→ **Part of a data file**
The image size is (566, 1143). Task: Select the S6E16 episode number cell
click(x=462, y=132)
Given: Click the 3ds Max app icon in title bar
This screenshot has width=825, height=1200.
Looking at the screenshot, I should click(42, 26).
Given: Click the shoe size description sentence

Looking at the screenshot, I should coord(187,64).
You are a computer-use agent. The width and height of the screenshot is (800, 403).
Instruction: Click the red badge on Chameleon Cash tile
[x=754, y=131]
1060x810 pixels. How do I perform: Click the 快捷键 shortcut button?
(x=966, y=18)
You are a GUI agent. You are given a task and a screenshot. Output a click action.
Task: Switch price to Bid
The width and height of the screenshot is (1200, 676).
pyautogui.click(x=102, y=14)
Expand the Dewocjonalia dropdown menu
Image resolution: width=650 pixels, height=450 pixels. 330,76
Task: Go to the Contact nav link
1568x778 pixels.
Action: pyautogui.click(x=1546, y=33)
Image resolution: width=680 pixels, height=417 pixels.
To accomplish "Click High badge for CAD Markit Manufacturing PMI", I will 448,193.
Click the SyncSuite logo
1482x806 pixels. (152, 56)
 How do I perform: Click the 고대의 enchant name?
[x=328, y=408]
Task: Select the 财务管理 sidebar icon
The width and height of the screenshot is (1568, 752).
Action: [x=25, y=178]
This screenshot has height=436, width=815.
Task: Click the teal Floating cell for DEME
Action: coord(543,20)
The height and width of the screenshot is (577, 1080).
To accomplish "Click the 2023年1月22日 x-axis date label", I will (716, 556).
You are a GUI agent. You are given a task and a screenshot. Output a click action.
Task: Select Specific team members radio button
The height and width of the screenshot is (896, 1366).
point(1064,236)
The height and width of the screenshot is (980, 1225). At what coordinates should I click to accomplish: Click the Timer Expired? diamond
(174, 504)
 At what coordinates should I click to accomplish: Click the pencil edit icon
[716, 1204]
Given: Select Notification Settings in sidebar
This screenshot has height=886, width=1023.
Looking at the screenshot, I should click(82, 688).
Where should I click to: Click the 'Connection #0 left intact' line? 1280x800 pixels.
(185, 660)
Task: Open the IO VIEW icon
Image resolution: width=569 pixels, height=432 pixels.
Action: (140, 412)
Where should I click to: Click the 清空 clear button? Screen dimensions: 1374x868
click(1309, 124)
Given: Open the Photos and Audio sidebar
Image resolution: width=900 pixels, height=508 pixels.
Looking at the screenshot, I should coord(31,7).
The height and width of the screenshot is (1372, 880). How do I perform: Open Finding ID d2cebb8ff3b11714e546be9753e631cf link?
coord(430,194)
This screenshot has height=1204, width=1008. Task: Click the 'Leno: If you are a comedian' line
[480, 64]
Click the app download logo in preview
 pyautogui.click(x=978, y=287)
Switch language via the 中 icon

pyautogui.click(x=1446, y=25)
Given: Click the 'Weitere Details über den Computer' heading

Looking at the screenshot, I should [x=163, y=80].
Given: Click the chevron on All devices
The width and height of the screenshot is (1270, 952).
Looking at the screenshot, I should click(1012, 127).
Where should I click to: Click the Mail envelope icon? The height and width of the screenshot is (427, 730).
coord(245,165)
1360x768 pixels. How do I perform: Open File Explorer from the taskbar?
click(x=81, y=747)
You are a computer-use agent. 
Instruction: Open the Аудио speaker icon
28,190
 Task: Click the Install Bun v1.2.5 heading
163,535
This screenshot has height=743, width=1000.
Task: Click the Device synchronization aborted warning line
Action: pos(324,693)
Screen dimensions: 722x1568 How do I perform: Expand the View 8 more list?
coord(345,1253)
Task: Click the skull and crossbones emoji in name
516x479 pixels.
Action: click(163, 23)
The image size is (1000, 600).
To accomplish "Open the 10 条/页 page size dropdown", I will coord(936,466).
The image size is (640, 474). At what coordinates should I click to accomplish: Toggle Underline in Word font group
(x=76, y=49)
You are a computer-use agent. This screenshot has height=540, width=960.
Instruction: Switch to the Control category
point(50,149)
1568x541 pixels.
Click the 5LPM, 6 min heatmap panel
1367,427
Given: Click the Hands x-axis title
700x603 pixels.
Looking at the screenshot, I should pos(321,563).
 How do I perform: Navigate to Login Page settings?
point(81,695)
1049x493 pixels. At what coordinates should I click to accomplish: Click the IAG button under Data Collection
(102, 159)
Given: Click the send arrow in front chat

→ **EXERCISE GOAL**
Please rewrite the stretch from the start of the records through the line containing "Looking at the screenshot, I should click(42, 26).", replacing "title bar" with "toolbar" and leaving everything else unchanged.

→ **SOLUTION TO THE PROBLEM**
The image size is (566, 1143). Task: Select the S6E16 episode number cell
click(x=462, y=132)
Given: Click the 3ds Max app icon in toolbar
This screenshot has width=825, height=1200.
Looking at the screenshot, I should click(42, 26).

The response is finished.